**WORK REQUEST**
The copy should begin at the line containing "Where should I click to: Click the card" and end at the last line of the material. Please reproduce those lines exactly and keep pictures out.

**DATASET ENTRIES**

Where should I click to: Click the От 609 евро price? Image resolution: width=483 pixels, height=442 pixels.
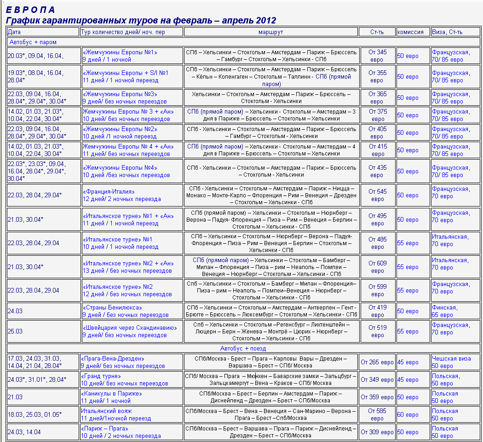[377, 267]
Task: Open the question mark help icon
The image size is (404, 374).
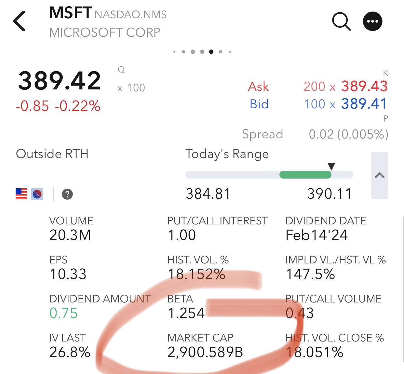Action: [67, 194]
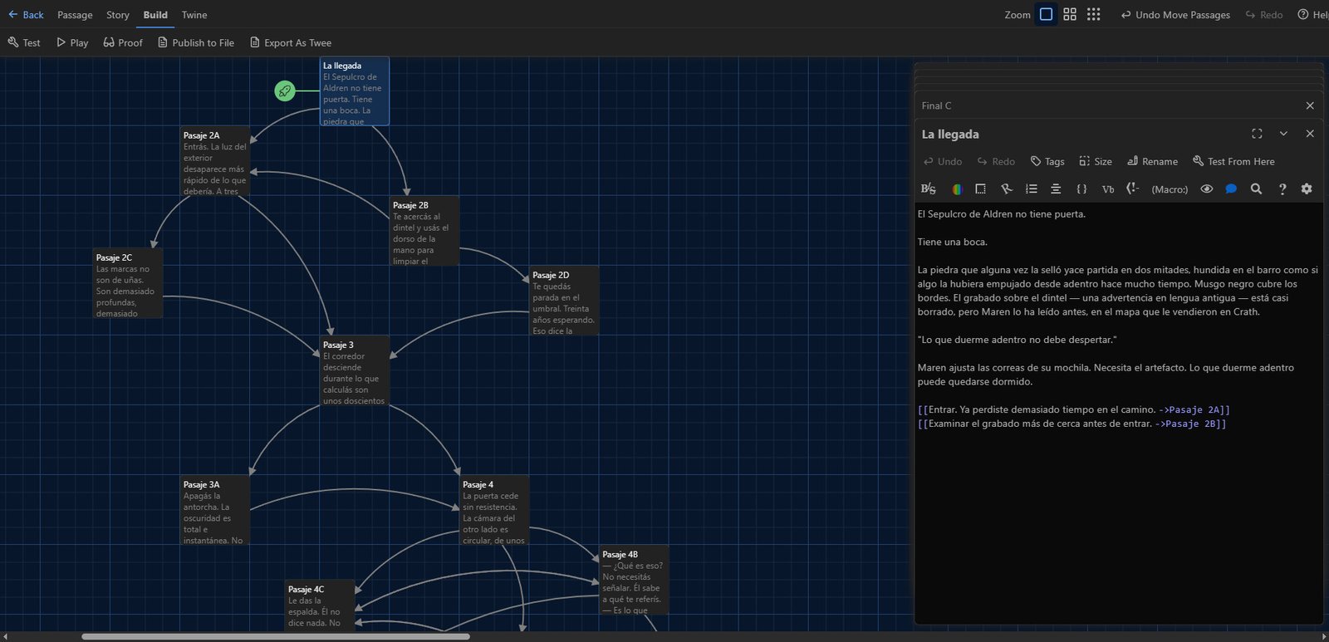The image size is (1329, 642).
Task: Click the text alignment icon in editor toolbar
Action: [1056, 189]
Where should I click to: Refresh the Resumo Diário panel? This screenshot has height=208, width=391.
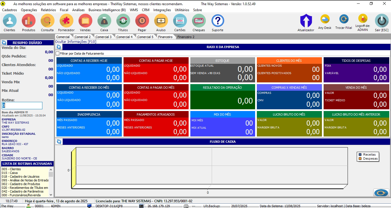(x=4, y=43)
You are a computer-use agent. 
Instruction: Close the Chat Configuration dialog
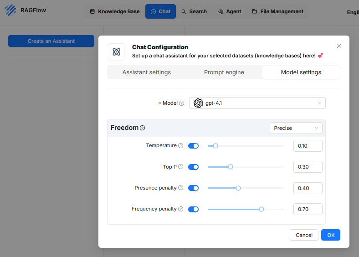pos(339,46)
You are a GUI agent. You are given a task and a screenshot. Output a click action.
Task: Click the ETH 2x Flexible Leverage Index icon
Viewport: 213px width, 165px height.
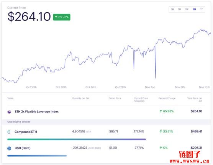pos(9,112)
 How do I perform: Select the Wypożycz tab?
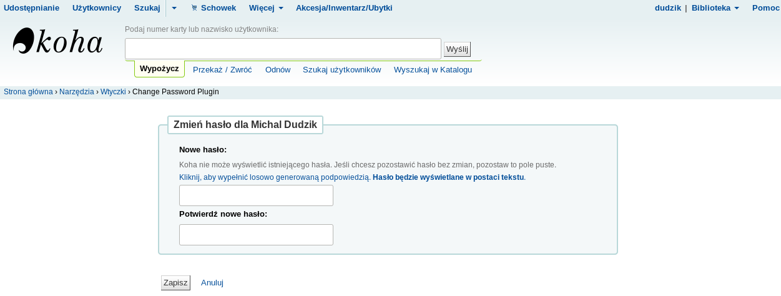(159, 69)
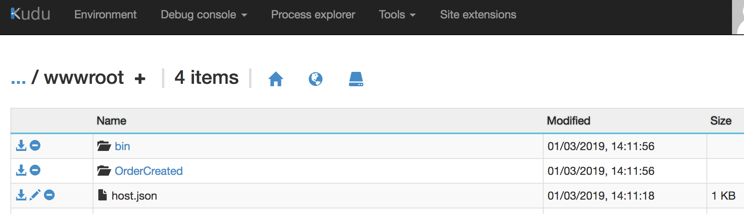744x214 pixels.
Task: Delete the bin folder
Action: [x=35, y=146]
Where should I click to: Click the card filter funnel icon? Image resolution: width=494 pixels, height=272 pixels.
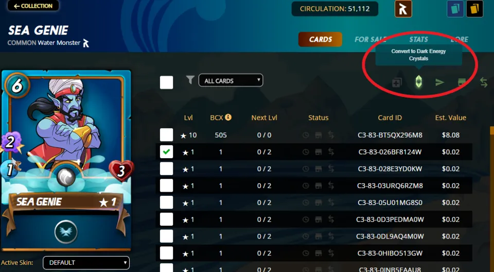[190, 80]
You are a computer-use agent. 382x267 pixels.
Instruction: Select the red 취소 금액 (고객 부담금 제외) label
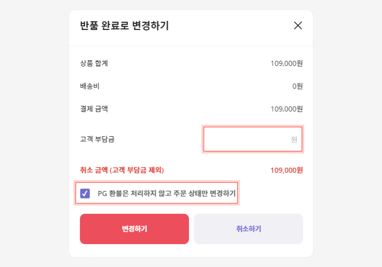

**RESULT**
Where should I click to: Click the card filter funnel icon? Image resolution: width=494 pixels, height=272 pixels.
[190, 80]
You are a computer-use agent. 382x267 pixels.
Instruction: Select the red 취소 금액 (고객 부담금 제외) label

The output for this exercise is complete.